Next, we examined if the C1-C2 dichotomy affected anti-S IgG titers and S-specific T-cell IFNγ responses. While no significant differences were seen in T-cell responses (Fig. 2d, Supplementary Fig. 4c), anti-S IgG titers at day 15, 29, 43 and 57 were significantly lower in C2 compared to C1 (Fig. 2e, Supplementary Fig. 4d). To verify that the gene expression differences between C1 and C2 were indeed correlated with anti-S IgG titers, we calculated the arithmetic mean of the log2 fold change values from the top 10 transcripts that most distinctly separate C1 and C2 (termed as BSIG score) for each sample, and performed a correlation analysis with anti-S IgG titers. Indeed, the BSIG score was significantly correlated with anti-S IgG titers (Fig. 2f), thus supporting an association between the magnitude of induction of the BSIG transcripts at 1 day post-vaccination with humoral responses to ARCT-021.
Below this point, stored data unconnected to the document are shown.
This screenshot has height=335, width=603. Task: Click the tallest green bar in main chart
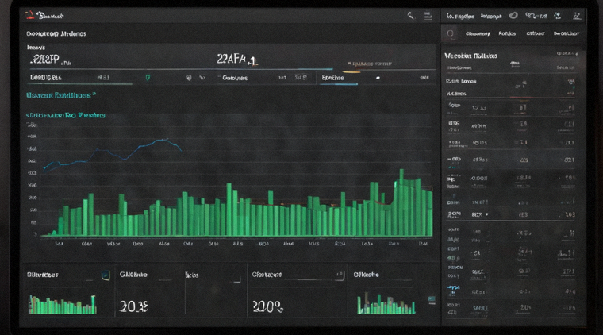pyautogui.click(x=401, y=202)
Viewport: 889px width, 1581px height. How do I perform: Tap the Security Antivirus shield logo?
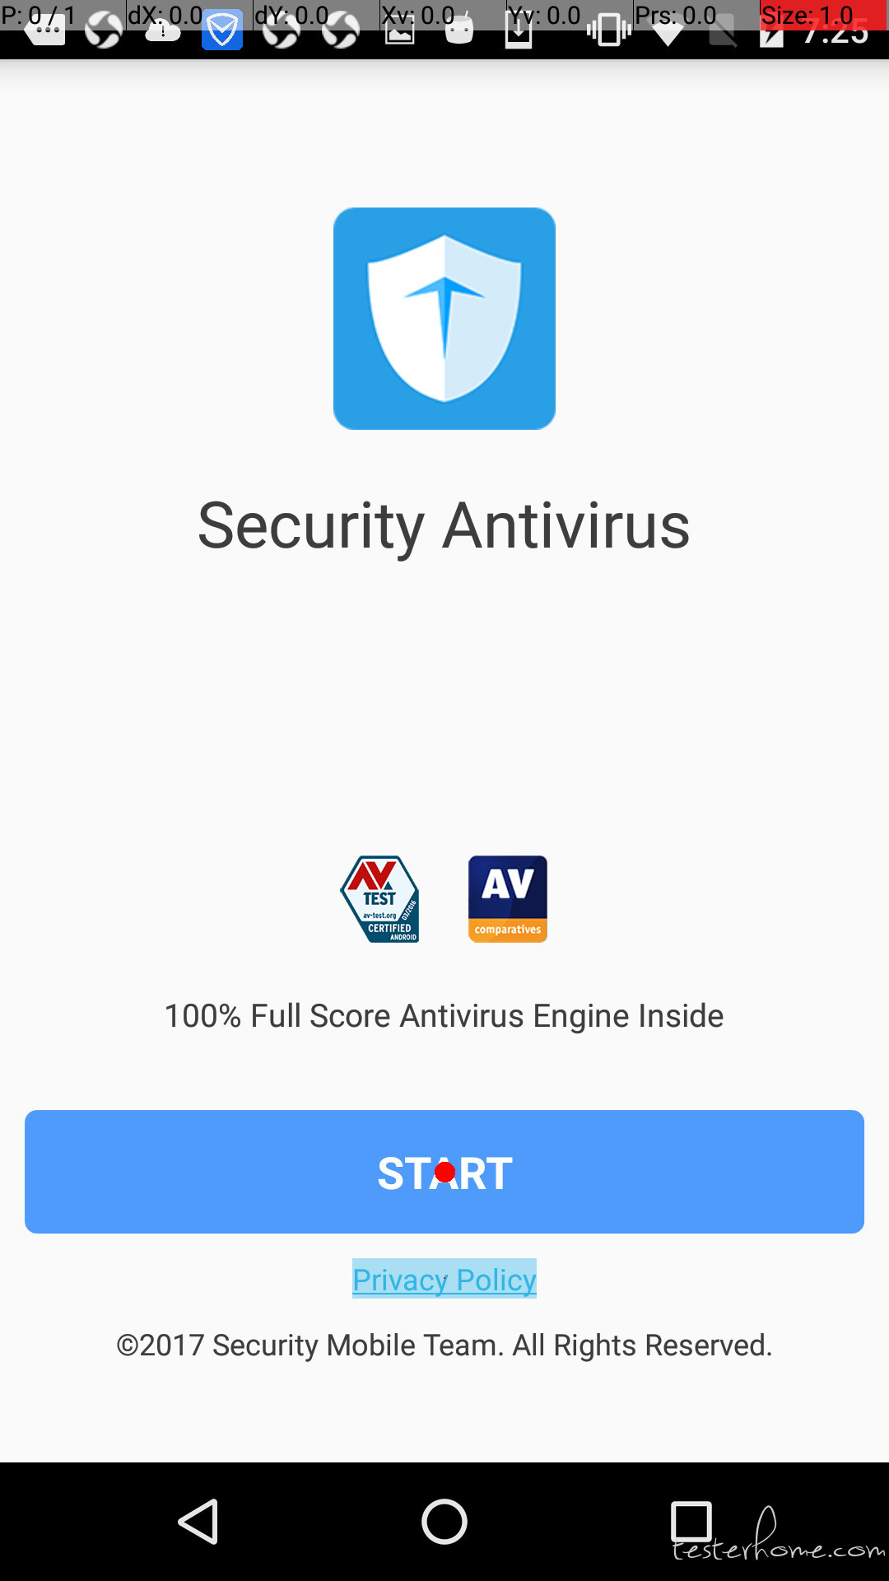(445, 319)
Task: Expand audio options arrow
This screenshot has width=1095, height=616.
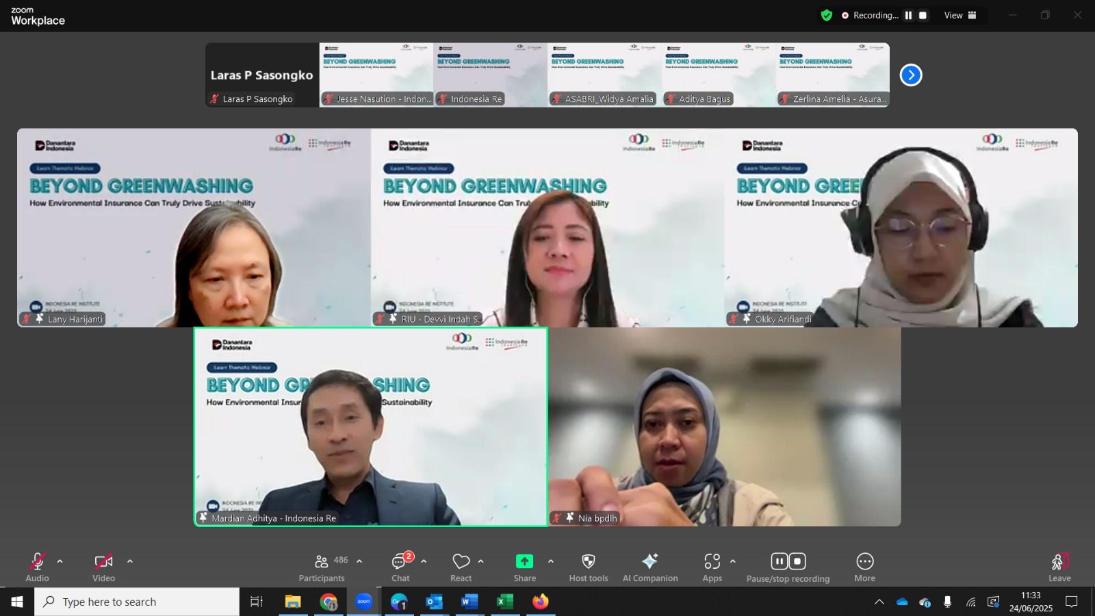Action: click(60, 561)
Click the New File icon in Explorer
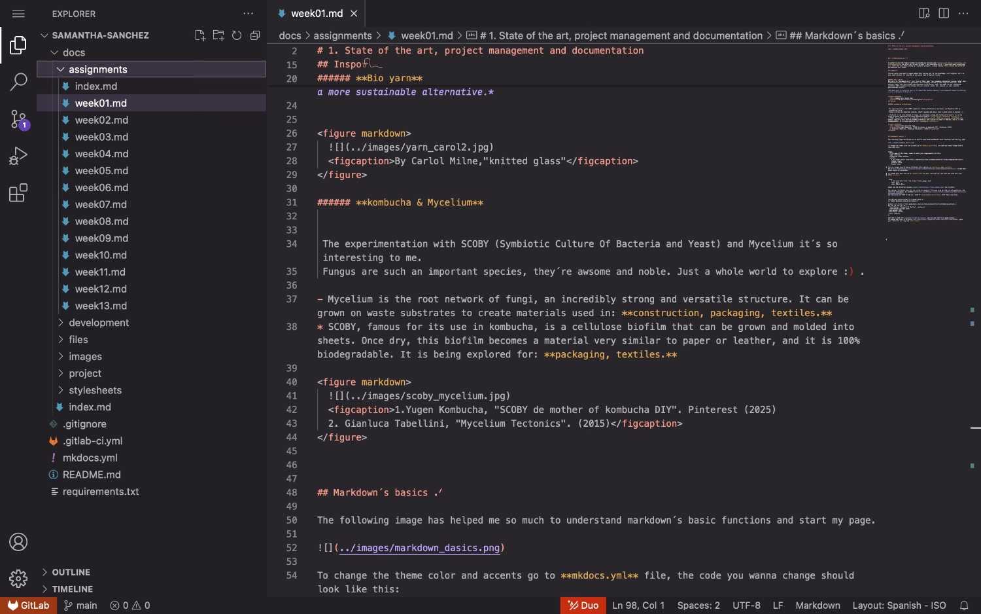Screen dimensions: 981x614 coord(200,35)
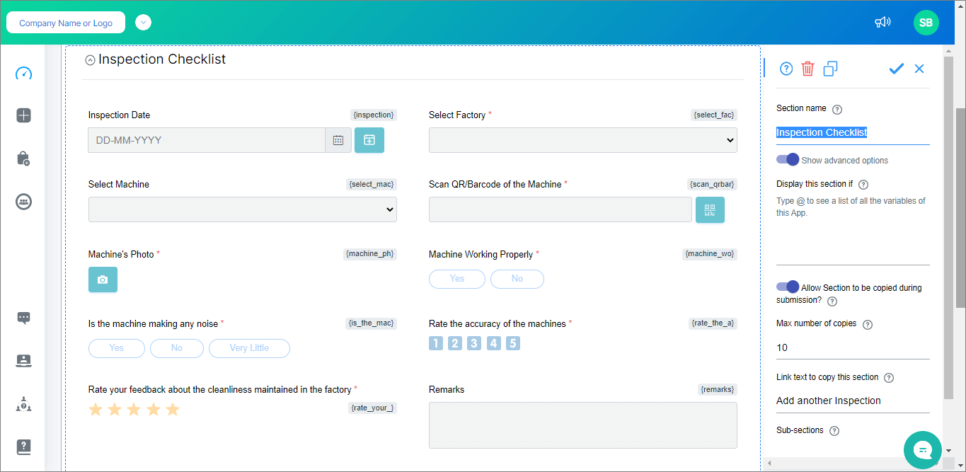Select Yes for Machine Working Properly
The image size is (966, 472).
(x=456, y=279)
A random forest regression model (Supplementary Fig. 5a) was used to identify the immune transcripts that could most accurately predict anti-S IgG titers. 75% of the samples were used as training data and the remaining 25% as test data to evaluate the accuracy of our machine learning model. Our first model generated a decision tree that was able to predict anti-S IgG titers with 84.8% accuracy, with root mean square error (RMSE) of 1.43. The relative feature importance of the individual genes involved in generation of the decision tree is as depicted in Supplementary Fig. 5b. After hyperparameter tuning, we ascertained that the random forest regression model based on the log2 fold-change values of the top 6 genes (KLRB1, CCL2, FCER1G, ITGA6, MSR1 and GPR183) further improved the accuracy to 96.0% (RMSE = 1.70) (Supplementary Fig. 5c). Notably, many of these genes are involved in leukocyte migration (GO:0060900, FDR = 0.0179), highlighting the pivotal role of chemotaxis in generation of humoral immune responses to ARCT-021.

Since the magnitude of BSIG upregulation is associated with higher antibody response, we further examined upregulated immune transcripts that best differentiate responders from non-responders. Responders were defined by subjects that seroconverted with at least a 4-fold rise in antibody titers15. In agreement with the random forest regression model (Supplementary Fig. 5b), we identified MSR1 and FCER1G to be most significantly increased in responders (Supplementary Fig. 6a-c). Both MSR1 and FCER1G were also significantly increased in responders compared to non-responders among the older adults (Supplementary Fig. 6d). However, the magnitude of upregulation for MSR1 and FCER1G was not associated with severity of side effects (Supplementary Fig. 6e-f). Likewise, BSIG score was not found to be associated with severity of side effects (Supplementary Fig. 6g), demonstrating that the transcriptomic signatures for ARCT-021 immunogenicity and reactogenicity are distinct.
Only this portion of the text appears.